EXERCISE BRIEF:
Please pick out every line in the items below that contains the word "icon", and copy each of those lines in full.

:: ENTRIES SUPPLIED ::

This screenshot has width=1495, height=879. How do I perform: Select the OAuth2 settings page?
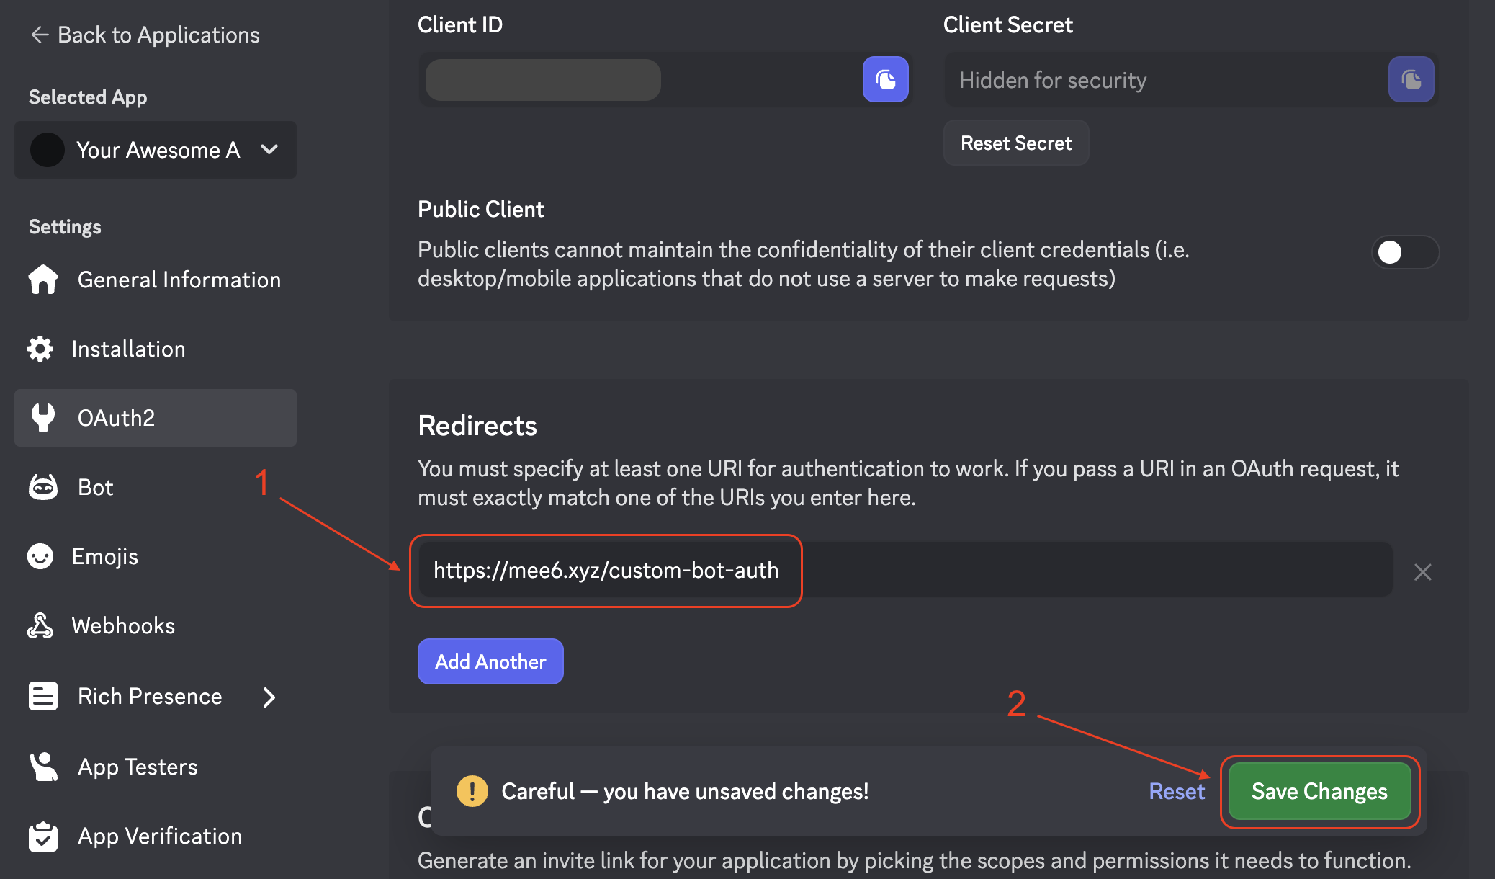(156, 418)
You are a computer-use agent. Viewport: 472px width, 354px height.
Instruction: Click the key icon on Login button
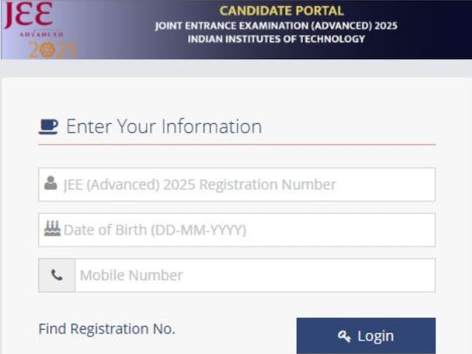344,336
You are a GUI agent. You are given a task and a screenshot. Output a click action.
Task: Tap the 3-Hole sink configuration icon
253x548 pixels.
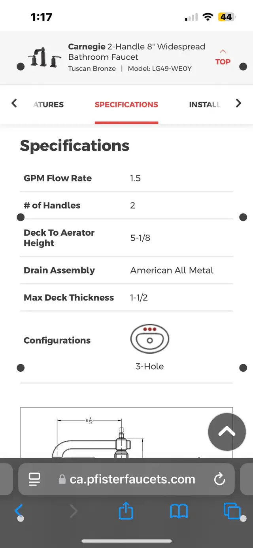(x=149, y=339)
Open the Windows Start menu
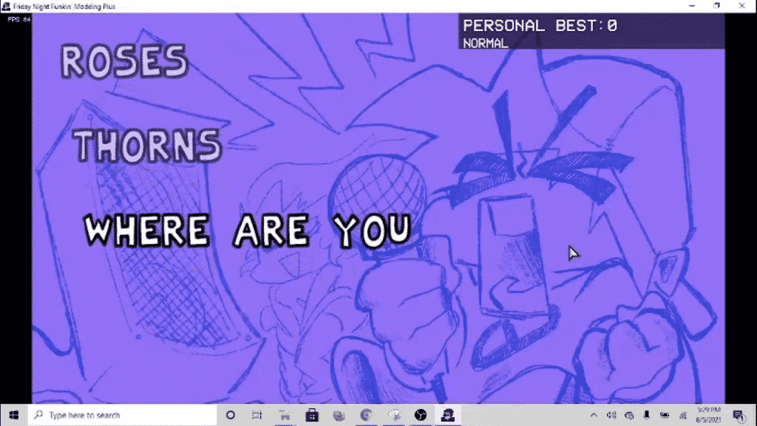 point(13,415)
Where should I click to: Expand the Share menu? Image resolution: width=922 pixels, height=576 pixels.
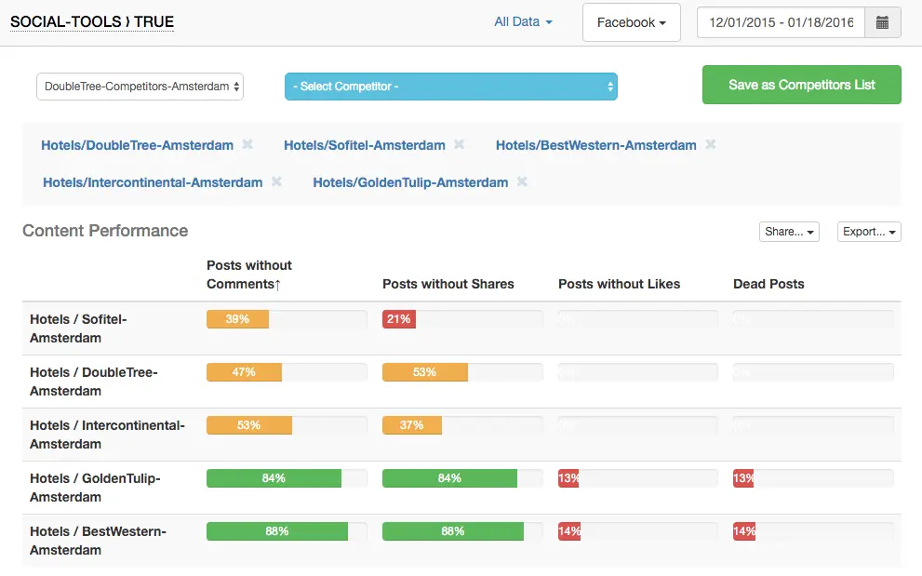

:::

COMPLETE RESPONSE:
Instruction: Click the key icon on Login button
Task: Tap the 3-Hole sink configuration icon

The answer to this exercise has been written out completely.